Instructions to follow: Reproduce the entries shown below only from the line with "Click the print icon in command bar" down to the line with "Task: Open the 物品管理 item management icon", keeping both end lines and copying each one exactly.

Records supplied: Begin

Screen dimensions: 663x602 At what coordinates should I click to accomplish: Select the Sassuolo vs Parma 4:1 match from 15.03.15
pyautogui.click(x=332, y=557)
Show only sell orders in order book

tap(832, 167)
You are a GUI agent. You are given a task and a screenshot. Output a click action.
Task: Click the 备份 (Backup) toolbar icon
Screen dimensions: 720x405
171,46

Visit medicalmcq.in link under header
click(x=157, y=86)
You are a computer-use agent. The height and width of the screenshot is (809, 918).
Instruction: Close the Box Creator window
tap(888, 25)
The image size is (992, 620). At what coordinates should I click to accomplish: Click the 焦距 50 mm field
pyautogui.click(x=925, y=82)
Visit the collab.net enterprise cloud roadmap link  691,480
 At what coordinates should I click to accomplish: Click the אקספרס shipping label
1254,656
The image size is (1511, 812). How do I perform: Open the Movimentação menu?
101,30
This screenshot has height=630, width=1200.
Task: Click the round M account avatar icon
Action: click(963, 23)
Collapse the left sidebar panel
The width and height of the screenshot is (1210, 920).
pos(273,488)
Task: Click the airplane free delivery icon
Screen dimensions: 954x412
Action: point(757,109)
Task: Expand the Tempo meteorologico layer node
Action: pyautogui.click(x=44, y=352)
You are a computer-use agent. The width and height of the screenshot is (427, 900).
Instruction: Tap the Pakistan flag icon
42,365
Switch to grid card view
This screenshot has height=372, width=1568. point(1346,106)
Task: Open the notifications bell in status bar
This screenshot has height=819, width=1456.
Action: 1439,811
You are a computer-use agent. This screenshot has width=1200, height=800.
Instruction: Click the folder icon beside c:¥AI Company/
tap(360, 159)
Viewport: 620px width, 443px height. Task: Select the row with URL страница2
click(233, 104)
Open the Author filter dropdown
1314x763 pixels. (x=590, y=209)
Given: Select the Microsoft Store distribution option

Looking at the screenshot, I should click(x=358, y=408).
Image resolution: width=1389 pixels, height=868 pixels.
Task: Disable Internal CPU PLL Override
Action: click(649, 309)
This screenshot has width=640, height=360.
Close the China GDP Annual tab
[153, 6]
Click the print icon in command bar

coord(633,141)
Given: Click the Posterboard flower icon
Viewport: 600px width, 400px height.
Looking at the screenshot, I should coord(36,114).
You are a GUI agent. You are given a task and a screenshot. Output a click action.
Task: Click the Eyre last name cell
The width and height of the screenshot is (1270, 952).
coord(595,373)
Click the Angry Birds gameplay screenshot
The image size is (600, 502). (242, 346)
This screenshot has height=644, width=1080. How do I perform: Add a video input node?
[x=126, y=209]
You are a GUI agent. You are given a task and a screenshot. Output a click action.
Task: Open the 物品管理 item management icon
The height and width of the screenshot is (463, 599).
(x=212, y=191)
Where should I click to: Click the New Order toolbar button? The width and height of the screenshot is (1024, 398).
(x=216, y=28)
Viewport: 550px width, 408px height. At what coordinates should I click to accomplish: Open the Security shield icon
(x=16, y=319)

Records supplied: End

Your solution:
Click the print icon in command bar

coord(633,141)
Given: Click the Posterboard flower icon
Viewport: 600px width, 400px height.
Looking at the screenshot, I should coord(36,114).
You are a GUI agent. You are given a task and a screenshot. Output a click action.
Task: Click the Eyre last name cell
The width and height of the screenshot is (1270, 952).
coord(595,373)
Click the Angry Birds gameplay screenshot
The image size is (600, 502). (242, 346)
This screenshot has height=644, width=1080. How do I perform: Add a video input node?
[x=126, y=209]
You are a GUI agent. You are given a task and a screenshot. Output a click action.
Task: Open the 物品管理 item management icon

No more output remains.